Everything from the line with "1395x1080 pixels." to the end of the data below must be returned exactly as it is, and nothing besides.

○ ○ ○ ○

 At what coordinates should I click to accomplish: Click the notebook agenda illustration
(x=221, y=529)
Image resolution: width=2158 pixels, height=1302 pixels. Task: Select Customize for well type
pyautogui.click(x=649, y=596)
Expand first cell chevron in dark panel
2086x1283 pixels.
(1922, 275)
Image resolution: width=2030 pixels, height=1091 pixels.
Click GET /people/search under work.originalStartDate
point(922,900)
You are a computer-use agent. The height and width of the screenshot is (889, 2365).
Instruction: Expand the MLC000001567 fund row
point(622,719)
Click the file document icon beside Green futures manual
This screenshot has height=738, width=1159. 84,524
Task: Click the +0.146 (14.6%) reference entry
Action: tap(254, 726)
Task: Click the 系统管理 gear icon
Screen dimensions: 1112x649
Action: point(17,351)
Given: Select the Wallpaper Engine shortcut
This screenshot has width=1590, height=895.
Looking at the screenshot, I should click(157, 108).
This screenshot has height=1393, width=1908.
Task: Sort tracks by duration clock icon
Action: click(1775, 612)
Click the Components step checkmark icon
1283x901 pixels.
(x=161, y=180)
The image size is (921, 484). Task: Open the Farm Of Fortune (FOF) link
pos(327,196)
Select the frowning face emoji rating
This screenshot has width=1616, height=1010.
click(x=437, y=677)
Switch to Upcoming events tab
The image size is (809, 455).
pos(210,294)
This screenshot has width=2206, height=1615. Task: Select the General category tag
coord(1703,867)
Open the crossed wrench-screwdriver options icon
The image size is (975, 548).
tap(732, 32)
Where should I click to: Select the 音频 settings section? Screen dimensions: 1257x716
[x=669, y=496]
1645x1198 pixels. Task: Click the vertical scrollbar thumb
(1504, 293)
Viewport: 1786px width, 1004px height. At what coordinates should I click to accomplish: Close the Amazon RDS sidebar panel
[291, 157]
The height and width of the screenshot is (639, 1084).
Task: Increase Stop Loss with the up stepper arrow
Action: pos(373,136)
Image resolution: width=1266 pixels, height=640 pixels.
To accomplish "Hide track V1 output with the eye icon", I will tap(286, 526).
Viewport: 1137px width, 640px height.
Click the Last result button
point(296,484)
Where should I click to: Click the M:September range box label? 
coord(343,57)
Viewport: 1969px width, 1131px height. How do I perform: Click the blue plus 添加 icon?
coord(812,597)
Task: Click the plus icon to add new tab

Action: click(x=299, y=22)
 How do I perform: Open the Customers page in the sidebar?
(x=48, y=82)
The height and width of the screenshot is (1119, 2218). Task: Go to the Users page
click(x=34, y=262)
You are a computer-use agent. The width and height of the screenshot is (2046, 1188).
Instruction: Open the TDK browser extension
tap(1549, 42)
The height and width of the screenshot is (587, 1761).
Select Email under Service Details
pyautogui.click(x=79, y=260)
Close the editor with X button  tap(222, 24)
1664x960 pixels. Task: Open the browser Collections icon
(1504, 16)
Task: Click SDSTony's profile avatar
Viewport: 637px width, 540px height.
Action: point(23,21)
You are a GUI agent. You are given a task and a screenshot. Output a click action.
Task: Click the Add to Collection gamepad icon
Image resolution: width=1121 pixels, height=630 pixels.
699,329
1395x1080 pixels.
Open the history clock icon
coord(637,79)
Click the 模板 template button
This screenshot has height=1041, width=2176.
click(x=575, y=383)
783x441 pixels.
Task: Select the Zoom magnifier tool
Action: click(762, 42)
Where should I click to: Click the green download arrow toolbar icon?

○ ○ ○ ○

YOUR SOLUTION
1395x1080 pixels.
Open the history clock icon
coord(637,79)
Click the 模板 template button
This screenshot has height=1041, width=2176.
click(x=575, y=383)
783x441 pixels.
Task: Select the Zoom magnifier tool
Action: click(762, 42)
Where should I click to: Click the green download arrow toolbar icon?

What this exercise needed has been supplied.